The Hon’ble Supreme Court of India in Justice K S Puttaswamy (Retd) vs Union of India (2017) 10 SCC 1 (hereinafter referred to as “Puttaswamy Judgment”) in unanimous verdict given by a nine judge bench declared privacy to be constitutionally protected, as a facet of liberty, dignity and individual autonomy.

The said judgement were in the contours of declaring privacy as a constitutional protected right. It is pertinent to mention that privacy comes under the ambit of Article 21 of the Constitution of India as well as the other facts of freedom and dignity recognized and guaranteed by the fundamental rights contained in Part III of our Constitution. The Puttaswamy Judgement also outlined that right of privacy is every individual’s natural and inherent right, the Hon’ble Supreme Court held that “Life and personal liberty are not creations of the Constitution. These rights are recognised by the Constitution as inhering in each individual as an intrinsic and inseparable part of the human element which dwells within”
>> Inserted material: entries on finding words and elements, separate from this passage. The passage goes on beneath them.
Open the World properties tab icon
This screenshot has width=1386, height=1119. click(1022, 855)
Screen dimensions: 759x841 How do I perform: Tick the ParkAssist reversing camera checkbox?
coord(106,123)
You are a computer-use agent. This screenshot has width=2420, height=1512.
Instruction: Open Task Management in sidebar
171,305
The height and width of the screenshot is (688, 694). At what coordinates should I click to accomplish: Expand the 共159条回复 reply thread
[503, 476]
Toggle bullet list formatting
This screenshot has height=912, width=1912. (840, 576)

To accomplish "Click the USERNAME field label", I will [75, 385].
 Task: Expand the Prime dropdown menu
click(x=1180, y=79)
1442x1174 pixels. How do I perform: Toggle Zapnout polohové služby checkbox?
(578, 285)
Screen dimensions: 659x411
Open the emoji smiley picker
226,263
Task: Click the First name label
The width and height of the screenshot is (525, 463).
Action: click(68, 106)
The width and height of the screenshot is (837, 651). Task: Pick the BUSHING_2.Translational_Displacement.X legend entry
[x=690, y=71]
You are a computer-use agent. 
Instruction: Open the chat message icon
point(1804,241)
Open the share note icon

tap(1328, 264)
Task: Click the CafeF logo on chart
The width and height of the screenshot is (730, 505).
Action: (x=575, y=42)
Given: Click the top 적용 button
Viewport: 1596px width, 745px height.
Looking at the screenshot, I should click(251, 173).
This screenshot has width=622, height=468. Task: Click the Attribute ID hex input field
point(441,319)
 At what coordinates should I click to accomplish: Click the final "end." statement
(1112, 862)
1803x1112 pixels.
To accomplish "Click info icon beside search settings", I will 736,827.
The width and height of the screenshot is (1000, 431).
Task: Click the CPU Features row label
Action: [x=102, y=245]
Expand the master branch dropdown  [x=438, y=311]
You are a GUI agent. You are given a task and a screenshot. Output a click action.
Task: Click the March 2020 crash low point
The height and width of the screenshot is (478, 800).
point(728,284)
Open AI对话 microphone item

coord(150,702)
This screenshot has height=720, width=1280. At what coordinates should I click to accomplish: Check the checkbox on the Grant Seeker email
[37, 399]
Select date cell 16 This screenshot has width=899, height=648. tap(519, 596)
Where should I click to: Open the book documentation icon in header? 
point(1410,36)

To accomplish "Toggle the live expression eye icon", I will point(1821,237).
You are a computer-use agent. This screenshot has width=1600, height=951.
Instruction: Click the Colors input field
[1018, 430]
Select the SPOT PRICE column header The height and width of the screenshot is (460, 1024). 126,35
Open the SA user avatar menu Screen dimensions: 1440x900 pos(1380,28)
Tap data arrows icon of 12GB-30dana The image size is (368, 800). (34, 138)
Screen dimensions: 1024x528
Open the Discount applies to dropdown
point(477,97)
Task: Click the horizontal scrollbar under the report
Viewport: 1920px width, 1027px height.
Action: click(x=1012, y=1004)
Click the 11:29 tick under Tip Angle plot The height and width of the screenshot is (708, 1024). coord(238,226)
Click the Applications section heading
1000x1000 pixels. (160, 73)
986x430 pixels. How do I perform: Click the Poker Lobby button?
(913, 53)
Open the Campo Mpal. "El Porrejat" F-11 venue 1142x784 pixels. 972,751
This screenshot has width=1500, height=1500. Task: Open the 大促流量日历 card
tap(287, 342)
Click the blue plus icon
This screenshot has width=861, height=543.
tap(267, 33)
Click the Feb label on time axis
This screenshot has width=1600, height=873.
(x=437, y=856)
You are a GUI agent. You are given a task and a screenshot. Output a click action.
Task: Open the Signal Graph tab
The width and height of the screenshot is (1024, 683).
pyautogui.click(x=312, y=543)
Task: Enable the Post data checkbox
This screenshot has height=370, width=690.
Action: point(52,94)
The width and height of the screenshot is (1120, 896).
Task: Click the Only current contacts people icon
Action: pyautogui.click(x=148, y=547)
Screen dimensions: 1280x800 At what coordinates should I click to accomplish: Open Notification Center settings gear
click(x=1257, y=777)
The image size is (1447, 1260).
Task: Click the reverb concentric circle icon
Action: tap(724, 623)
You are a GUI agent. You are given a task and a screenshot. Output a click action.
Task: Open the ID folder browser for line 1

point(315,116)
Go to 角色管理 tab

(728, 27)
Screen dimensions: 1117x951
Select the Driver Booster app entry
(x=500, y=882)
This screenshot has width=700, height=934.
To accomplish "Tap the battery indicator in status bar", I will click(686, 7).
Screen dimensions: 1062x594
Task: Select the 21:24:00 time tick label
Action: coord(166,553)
“Though the Puttaswamy judgment was considered a landmark judgment in the Aadhaar case, it has fallen short in terms of implementation,”says Gautam Khaitan.

The discussion of the precedents of our judiciary clearly gives us ideology with regard to what privacy is for the people but the machinery which will put this ideology to the motion is executive and legislative authority of our democracy and as of now we don’t have any legislature which will safeguard our privacy and our data. Gautam Khaitan said that this situation with WhatsApp shall be an alarming bell for our legislatures and executives and it is high time that government make all endeavours to protect sovereignty of its citizen’s data and privacy. Without this, the digital-age present the risk of becoming a glass-house, whose see-through walls would allow too much exposure to the surveillance and public scrutiny.

“We need to bring in stringent data security/privacy regulations and general framework for consent and data used by apps in India. The government should not delay more in bringing the data protection bill into enactment. A proper legislation might fill in all the voids and bring a sense of security in the minds of the citizens regarding their data,” Gautam Khaitan concludes.